* [Dataset]:
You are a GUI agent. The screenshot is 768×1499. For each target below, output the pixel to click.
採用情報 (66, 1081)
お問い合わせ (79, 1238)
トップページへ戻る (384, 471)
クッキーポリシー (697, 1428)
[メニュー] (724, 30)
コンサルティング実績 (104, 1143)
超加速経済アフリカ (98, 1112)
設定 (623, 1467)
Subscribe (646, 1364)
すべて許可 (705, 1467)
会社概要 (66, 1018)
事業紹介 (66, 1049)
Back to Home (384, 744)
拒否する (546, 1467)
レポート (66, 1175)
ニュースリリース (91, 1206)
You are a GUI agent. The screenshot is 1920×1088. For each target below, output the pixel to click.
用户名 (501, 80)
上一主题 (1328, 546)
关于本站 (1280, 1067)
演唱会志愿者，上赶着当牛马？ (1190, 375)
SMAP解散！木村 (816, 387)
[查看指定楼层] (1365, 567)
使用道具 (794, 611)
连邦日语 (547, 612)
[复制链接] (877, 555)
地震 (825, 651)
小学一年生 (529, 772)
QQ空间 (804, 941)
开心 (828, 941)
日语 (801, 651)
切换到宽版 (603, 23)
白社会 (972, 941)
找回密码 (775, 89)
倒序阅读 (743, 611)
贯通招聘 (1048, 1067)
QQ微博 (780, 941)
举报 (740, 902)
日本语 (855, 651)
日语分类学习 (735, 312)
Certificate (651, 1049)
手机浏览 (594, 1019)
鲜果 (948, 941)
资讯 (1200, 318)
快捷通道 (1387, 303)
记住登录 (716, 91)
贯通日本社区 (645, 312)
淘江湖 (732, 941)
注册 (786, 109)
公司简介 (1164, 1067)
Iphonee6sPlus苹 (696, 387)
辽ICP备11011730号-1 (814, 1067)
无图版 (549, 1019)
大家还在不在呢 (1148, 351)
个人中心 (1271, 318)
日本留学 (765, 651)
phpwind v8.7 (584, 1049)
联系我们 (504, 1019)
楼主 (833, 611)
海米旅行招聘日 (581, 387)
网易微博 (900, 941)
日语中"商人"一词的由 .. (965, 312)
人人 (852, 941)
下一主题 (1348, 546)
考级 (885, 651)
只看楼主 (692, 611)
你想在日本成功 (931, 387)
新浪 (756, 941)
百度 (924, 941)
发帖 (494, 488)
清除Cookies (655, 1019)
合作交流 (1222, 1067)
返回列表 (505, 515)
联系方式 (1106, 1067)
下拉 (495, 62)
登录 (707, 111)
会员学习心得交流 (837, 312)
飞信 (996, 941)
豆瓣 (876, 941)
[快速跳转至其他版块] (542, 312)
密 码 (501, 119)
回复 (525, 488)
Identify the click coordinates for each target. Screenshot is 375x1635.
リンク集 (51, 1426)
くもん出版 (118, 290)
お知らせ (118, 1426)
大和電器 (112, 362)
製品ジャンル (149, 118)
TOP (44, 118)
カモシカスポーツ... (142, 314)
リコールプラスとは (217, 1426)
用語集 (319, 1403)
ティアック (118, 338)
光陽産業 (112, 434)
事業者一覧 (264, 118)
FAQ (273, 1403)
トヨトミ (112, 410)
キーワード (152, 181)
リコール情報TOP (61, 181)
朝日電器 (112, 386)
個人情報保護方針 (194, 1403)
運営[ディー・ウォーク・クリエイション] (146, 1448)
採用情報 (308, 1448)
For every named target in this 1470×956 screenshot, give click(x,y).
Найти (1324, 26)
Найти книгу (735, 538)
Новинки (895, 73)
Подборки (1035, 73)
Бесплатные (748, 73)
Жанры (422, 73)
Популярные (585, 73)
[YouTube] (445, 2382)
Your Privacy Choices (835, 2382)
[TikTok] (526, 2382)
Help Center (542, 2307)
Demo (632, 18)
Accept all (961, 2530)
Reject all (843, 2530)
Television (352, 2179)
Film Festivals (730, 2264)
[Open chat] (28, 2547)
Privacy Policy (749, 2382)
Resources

* [What the task asks]:
Look through the data above. Copy every line with the string "each" in it.

* [Exercise answer]:
You are a GUI agent. The screenshot is 768×1499. For each target below, output the pixel to click.
You are a GUI agent. The screenshot is 1920×1088. For each target below, output the pixel to click.
Identify the click coordinates for each target. Screenshot is 375x1635.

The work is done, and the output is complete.